Franklin Dermatology Group (TN) confirmed it was swept up in last year’s breach at collections vendor Nationwide Recovery Service; the provider reported 2,457 affected and is now notifying patients itself after delays by the vendor—another reminder that BA incidents keep landing on providers’ doorsteps months later.
A cautionary tale in accidental exposure—at scale.
In New South Wales, Australia, a misconfiguration at two health-district websites publicly exposed highly sensitive credentialing documents for nearly 600 clinicians, including passports and driver’s licenses, before removal. The episode underscores that not all “breaches” are intrusions; basic web governance failures can be just as damaging—especially for identity theft.
Regulatory spotlight: OCR gets the keys to Part 2 enforcement.
Law-firm analyses this week highlighted HHS’s late-August move delegating enforcement of 42 CFR Part 2 (SUD confidentiality rules) to the Office for Civil Rights. That shift brings HIPAA-style civil monetary penalties and resolution agreements to Part 2 violations and aligns complaint handling with HIPAA processes. Expect increased scrutiny of SUD data flows, consent management, and redisclosure controls as organizations work toward the Feb 16, 2026 compliance deadline set by the 2024 final rule.
Litigation watch: post-incident costs keep accruing.
Revenue-cycle firm R1 RCM and Dignity Health’s St. Rose Dominican Hospital agreed to a $675,000 class-action settlement tied to an earlier breach, a small but visible data point in the mounting legal drag from healthcare cyber incidents. Even modest settlements add to forensic, notification, credit-monitoring, and operational costs that can linger long after containment.
National risk posture: KEV update and OT/Facilities exposure.

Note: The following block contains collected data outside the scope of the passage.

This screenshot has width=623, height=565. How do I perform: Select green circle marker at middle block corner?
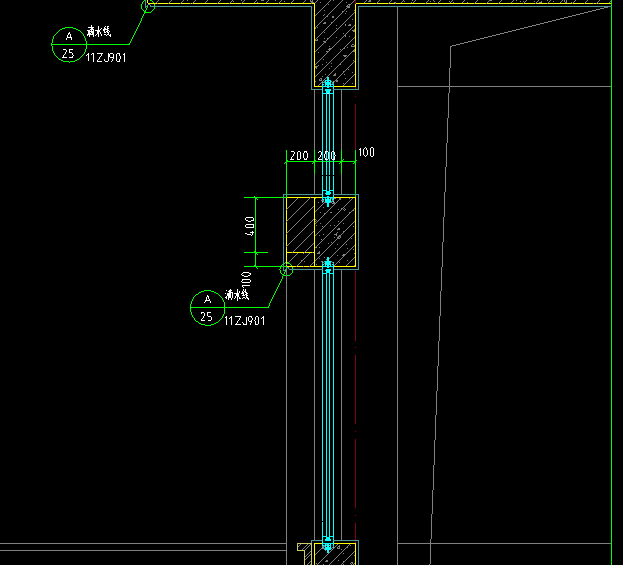[286, 268]
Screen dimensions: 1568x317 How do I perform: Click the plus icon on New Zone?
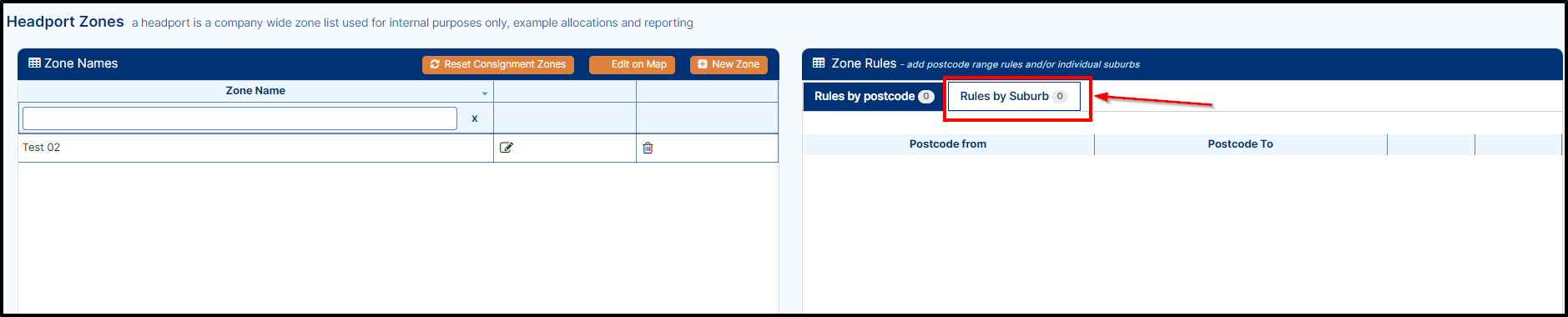point(703,64)
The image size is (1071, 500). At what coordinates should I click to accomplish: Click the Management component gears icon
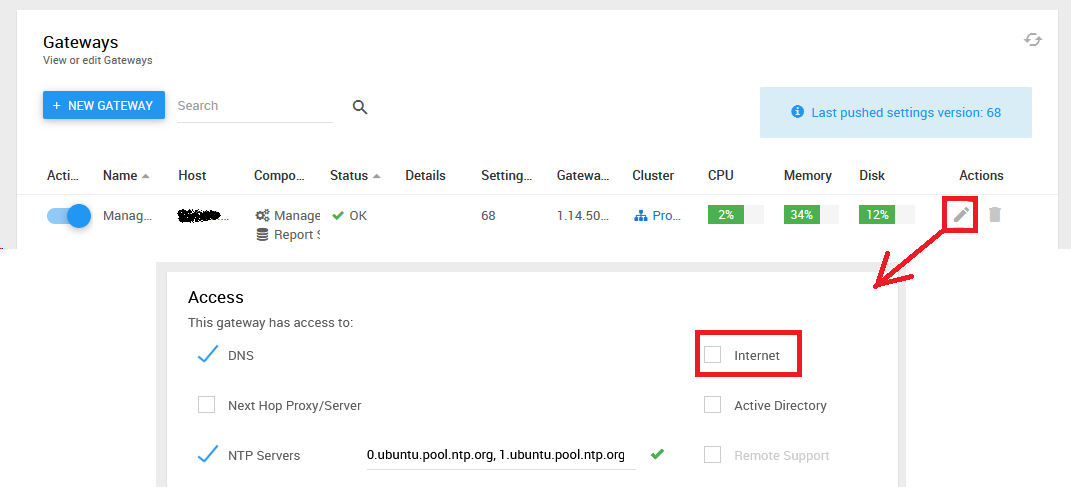coord(262,215)
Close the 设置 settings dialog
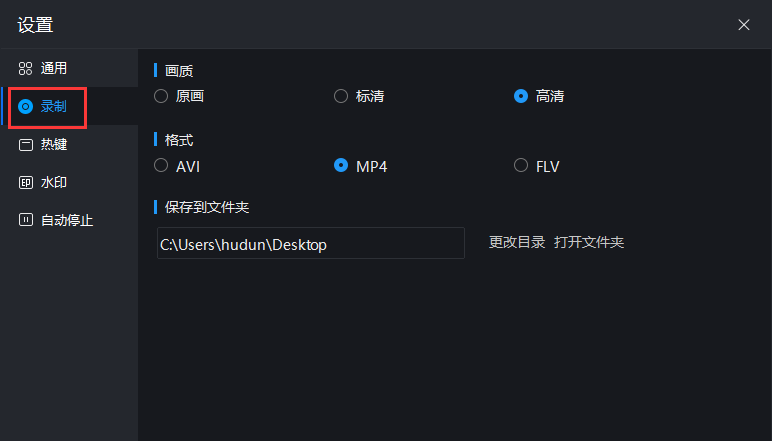 [x=744, y=25]
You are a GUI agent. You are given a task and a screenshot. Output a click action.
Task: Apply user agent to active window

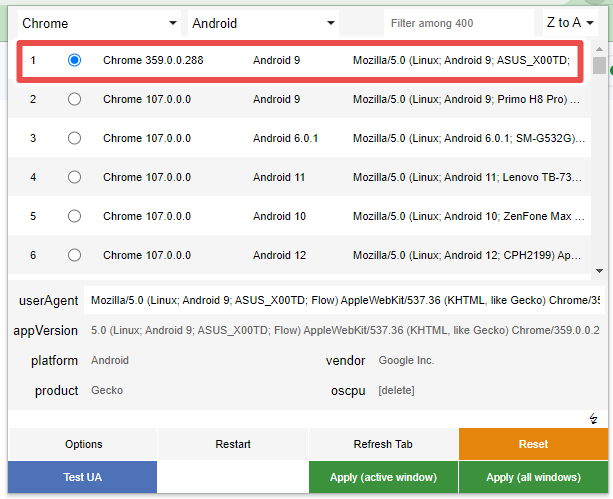(383, 477)
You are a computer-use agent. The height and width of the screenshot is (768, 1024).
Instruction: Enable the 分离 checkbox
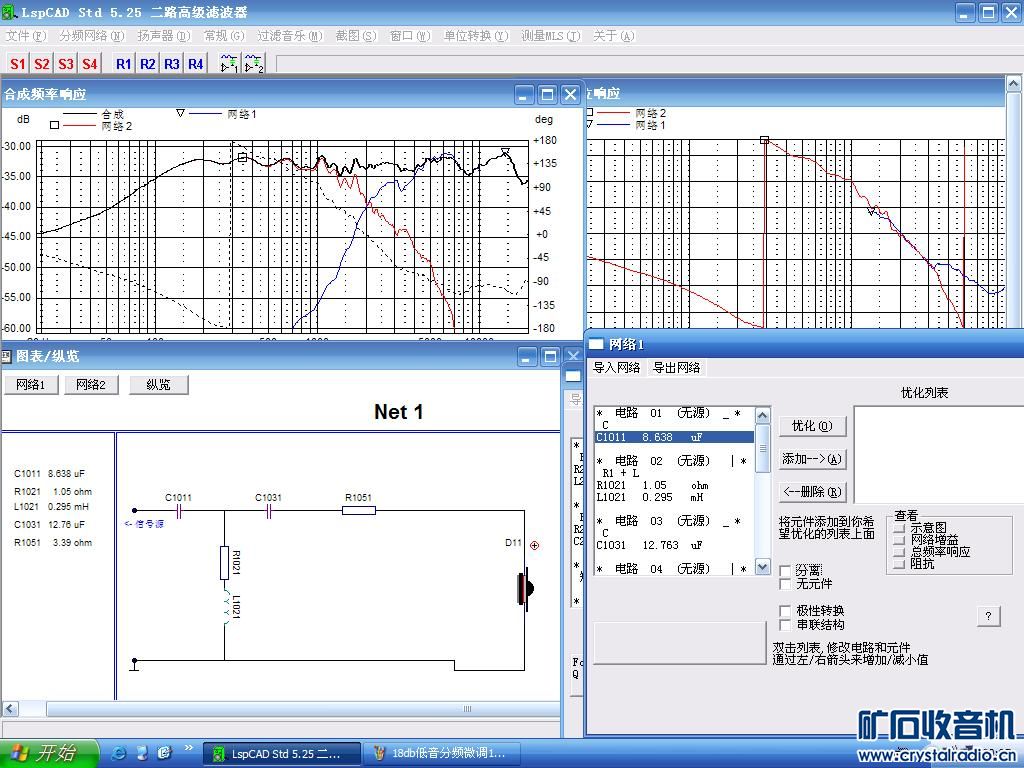coord(786,570)
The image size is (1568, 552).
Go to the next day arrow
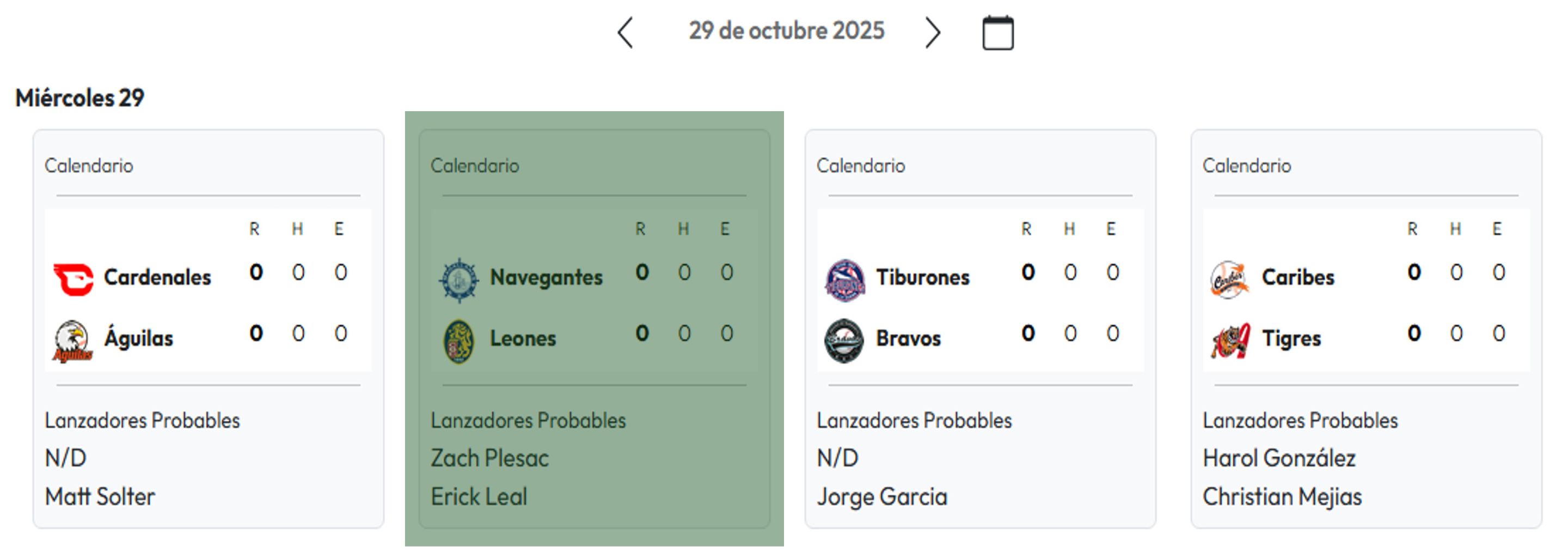[932, 32]
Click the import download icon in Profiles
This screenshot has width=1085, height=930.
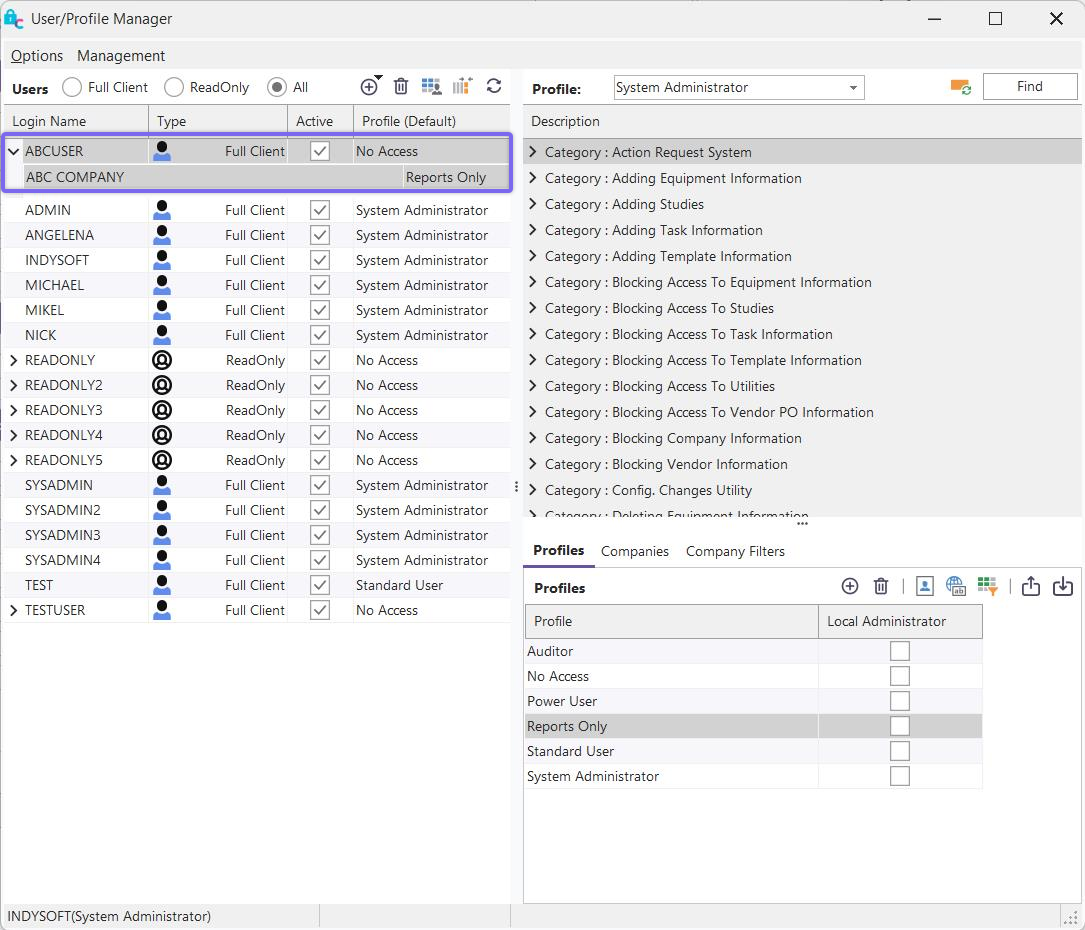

On Sept 11, CISA added CVE-2025-5086 (a deserialization flaw in Dassault Systèmes DELMIA Apriso) to its Known Exploited Vulnerabilities catalog—another reminder to work KEV items into patch governance, even when products aren’t “clinical.” The same day, CISA issued multiple ICS advisories (e.g., Daikin Security Gateway; Schneider/Siemens components) that can touch hospital building automation, HVAC, and plant networks—areas that increasingly intersect with care operations and downtime risk.
Signal amid the noise: attacker economics remain favorable.
Fresh cyber-insurance data released Sept 9 shows fewer claims resulting in loss year-over-year, but ransomware still accounts for 91% of incurred losses—evidence that while some defenses improve, successful cases are getting costlier. For hospitals already battling thin margins, the takeaway is simple: resilience beats purity; tighten recovery times and vendor failovers.
What this means for healthcare CISOs and security leaders
1) Double-down on identity and email controls.
Recent disclosures again point to compromised mailboxes as the entry point. Enforce phishing-resistant MFA across O365/Entra ID, remove legacy protocols, and implement conditional access with device compliance. Back it with least-privilege mailbox access, suspicious-rule detection, and user-reported phish triage SLAs.
2) Treat facilities OT as part of clinical uptime.
Map dependencies between BMS/HVAC and clinical workflows. Segment OT networks, apply vendor mitigations from current ICS advisories, and include OT in incident exercises and BC/DR runbooks (cooling failures can shut down imaging, pharmacies, and ORs as surely as an EHR outage).
3) Tighten third-party governance.
Re-assess business associates handling payments/collections and imaging. Require event-of-incident notification windows, proof of logging/EDR, immutable backups, and tabletop participation. Track BA findings to closure; vendor delays can become your reputational risk.
4) Prepare for expanded enforcement on SUD data.
Inventory Part 2 data sources, consent artifacts, and redisclosure pathways; align with HIPAA right-of-access and minimum-necessary. Update policies, workforce training, and DLP rules for Part 2 tags now—well ahead of Feb 2026.
5) Budget for the long tail.
The R1 RCM settlement is a reminder that legal and remediation costs persist long past recovery. Build post-incident reserves into your risk register and cyber-insurance discussions, including class-action exposure and patient protection services.